At school Robert was tortured by military and physical activities, and didn’t do much better in the classroom, leaving with a deep lifelong horror of any sort of orthodox teaching. These were some of his unhappiest years. In 1926 aged 18 he was accepted into the Royal Academy of Dramatic Art, the best of London’s theatre schools, more by good luck than talent, but he quit in July 1927 to start making his living as an actor in the real world of the theatre.
His distinctive physical characteristics, portly and plummy, limited somewhat the characters he could portray, and for nine long years he toured the land in a series of regional tours, hardly any of which reached London. But he relished the life and he learned, despite a six-month gap as a travelling door-to-door salesman. He began to write his own first play.
Robert first gained acclaim on the London stage for his title role in “Oscar Wilde” in 1936, then successfully reprised the part on Broadway in 1938, leading to an invitation to Hollywood to act the part of the doomed Louis XVI in “Marie Antoinette” (1938).

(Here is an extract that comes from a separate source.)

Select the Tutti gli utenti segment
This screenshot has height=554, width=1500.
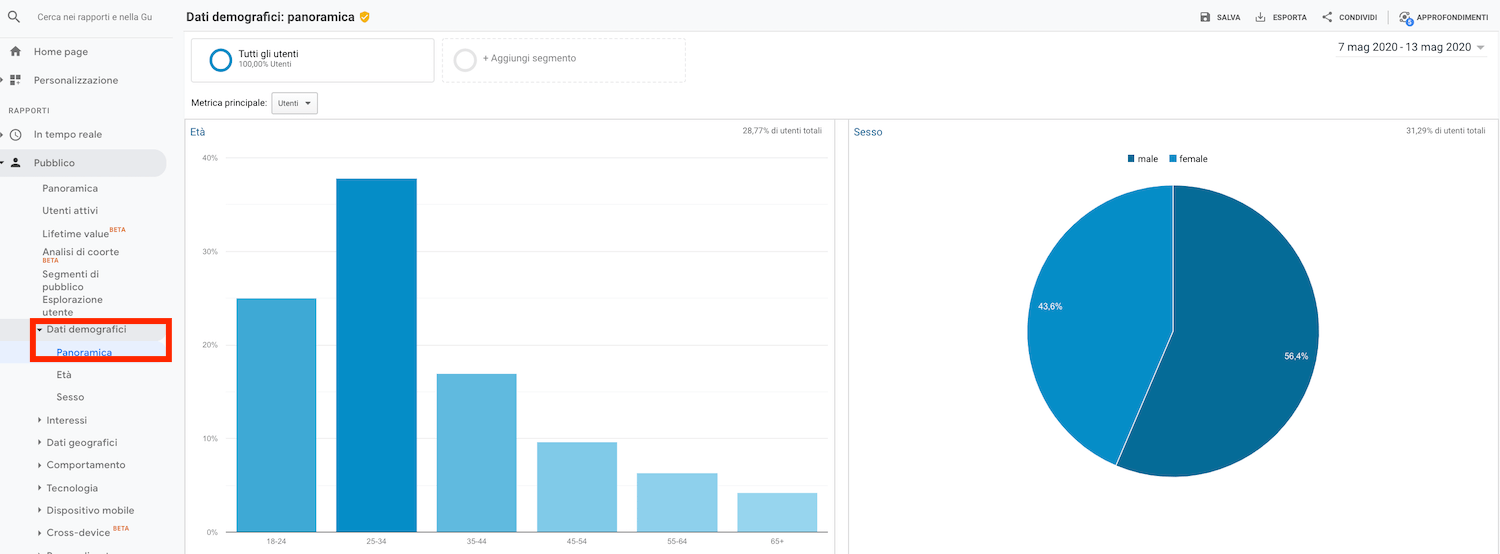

This earned him a nomination for an Academy Award as Best Supporting Actor, appearing alongside John Barrymore, Norma Shearer and many of Hollywood’s best character actors.
For 20 years after the war he was in semi-permanent residence in West End of London theatres “in plays which only he managed to turn into two-year hits”, Sheridan notes. His first great success as an actor/author was his own “Edward, My Son” in 1947, and “he built up a special affinity with his customers almost akin to that achieved by a great head waiter or hotel manager”.
Sheridan begs to differ with those critical colleagues who said his father was only good at playing versions of himself in essentially lightweight material. If he rejected playing Shakespeare’s Falstaff, for instance, it was not out of fear or laziness but simply because, Sheridan believed, he knew he would not enjoy it, and thus how could his audience?
There came almost 100 films for the big screen and television, 30-plus plays, tours down under, a sideline as a playwright and journalist, popular advertisements for British Airways and a Commander of the Order of the British Empire (CBE). He declined a knighthood.
Robert was a good husband and father, albeit unusual, and great material for a marvellously entertaining biography that, even though presented by his son, maintains its objectivity.